The First Partition is a sequence of 24 poems, each of three four-line stanzas. This is the ‘anatomisation’. It begins with an auditory hallucination:

Somewhere–––––a voice
near my mind-------not in it
but part of it------apart
and tethered by memory

and continues as a sustained, fascinating, quotable, and at times moving meditation on voice – as container of meaning, as non-human sound, as remembered part of someone who has died, and much more.

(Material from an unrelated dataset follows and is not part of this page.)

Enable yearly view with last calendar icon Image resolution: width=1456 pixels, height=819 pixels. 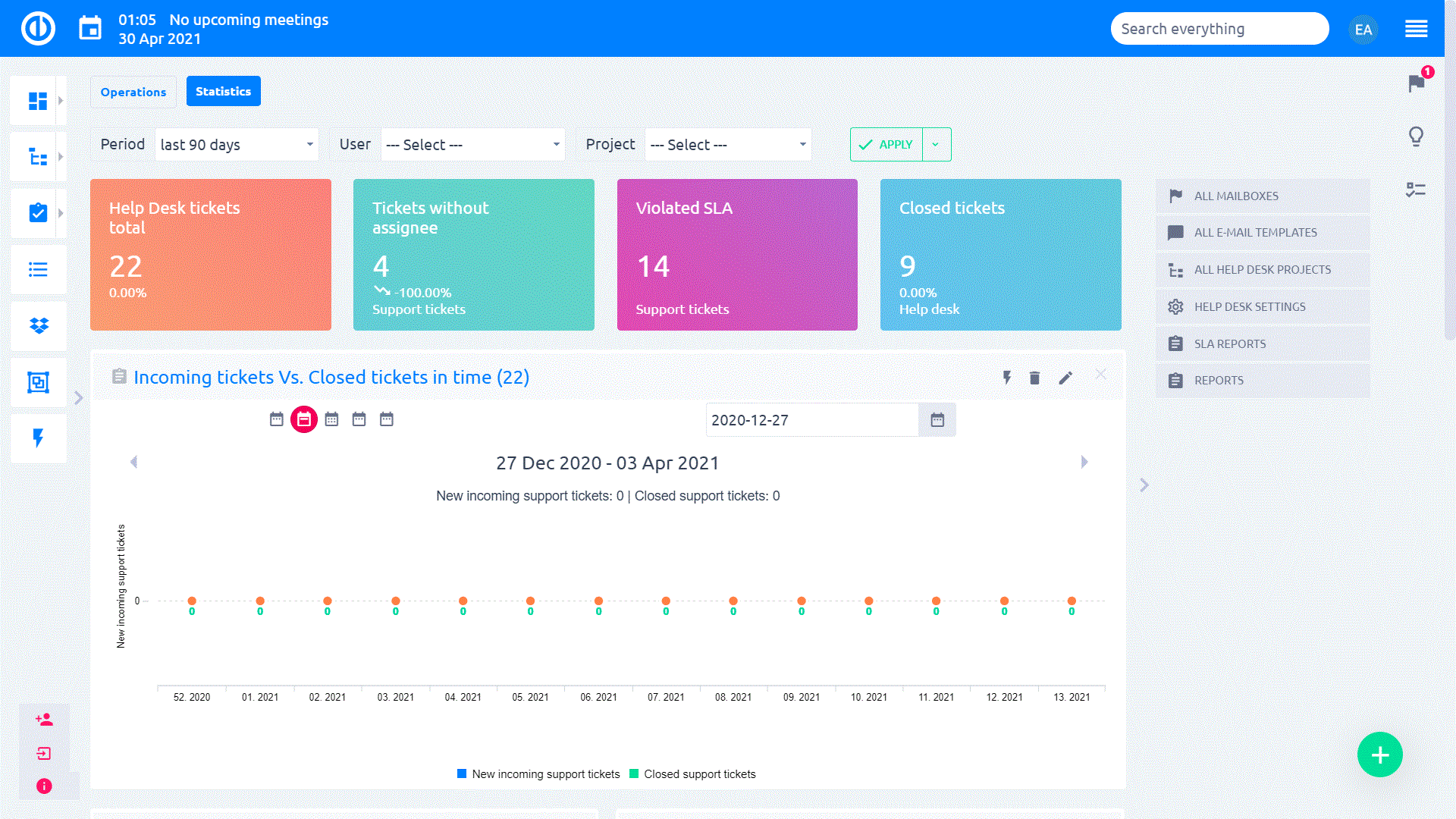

The second Partition, consisting of ten short poems accompanied by images culled from emblem books, is gorgeous to look at and hold. The poems, apart from the first, don’t easily yield their paraphrasable meanings, if such meanings exist – the verses that accompanied emblems were traditionally enigmatic. But I spent a lot of time with them, reading, in the notes, the verses that originally accompanied the emblems, and trying to figure out what is going on. Some typical lines:

Maenads, dandies, their unedited fiends
danced and tended faded anathemas.
The deadened ides of dire mendacity.

These lines do relate to the accompanying image of dancing monkeys. They are almost anagrams of each other, and are full of echoes and rhymes. Maybe their tantalising almost-coherence mimics a hallucinated voice.

But moving on: the third Partition is a kind of biography of Bill Maidment in fourteen poems, for which a prose biography in the afterword provides a useful map. In what at first reads as a humorous gimmick, there are footnotes in which Maidment, and sometimes his widow, comment on the poems (a note explains that these footnotes are quotes from articles or letters). Some of the notes expand on the narrative, others comment on the poem, as the afterword tells us the living Maidment often did on Musgrave’s poetry. It’s a very beautiful sequence, and the cumulative effect of the footnotes is to enact the central motif of the book – they are the voice of a loved one speaking to the living from beyond the grave. Still clever-dicky and comical, but also hitting a deep chord of sorrow. And that’s true of a lot of this section: I laughed out loud at times, and at others found myself brooding on all the people I have loved who have died, trying to remember their voices.

The fourth Partition consists of a single short poem addressed to the departed. I love how these lines evoke the meaning of the hallucinated voice:

--------------------------that which calls

across heavens, from room to room,
joining us through air, through love

and dividing us from silence
this gift of next-to-nothing

that we carry in our mind's heart

In a brilliant review in the most recent Southerly, Michael Sharkey spells out the book’s ‘bravura display of easy erudition’, and its relationship to Richard Burton’s Anatomy of Melancholy among other works. He describes it as ground-breaking in scope, and says he knows nothing like it in Australian poetry. I can add my less learned praise to his, and say that it’s been a while since a book of poetry has grabbed me and held me so deeply and, for all its grief, so joyfully.


* A personal note: I was lucky enough to be lectured by Bill Maidment in the early 1970s, and was enough under his spell that someone once called me a Maidmentian: I think he was referring to my inability to think one coherent thought at a time. Sometimes, when I’m trying to articulate a difficult thought, I hear myself adopting one of Bill’s mannerisms, muttering the sound that Musgrave describes as the phoneme ‘ze’.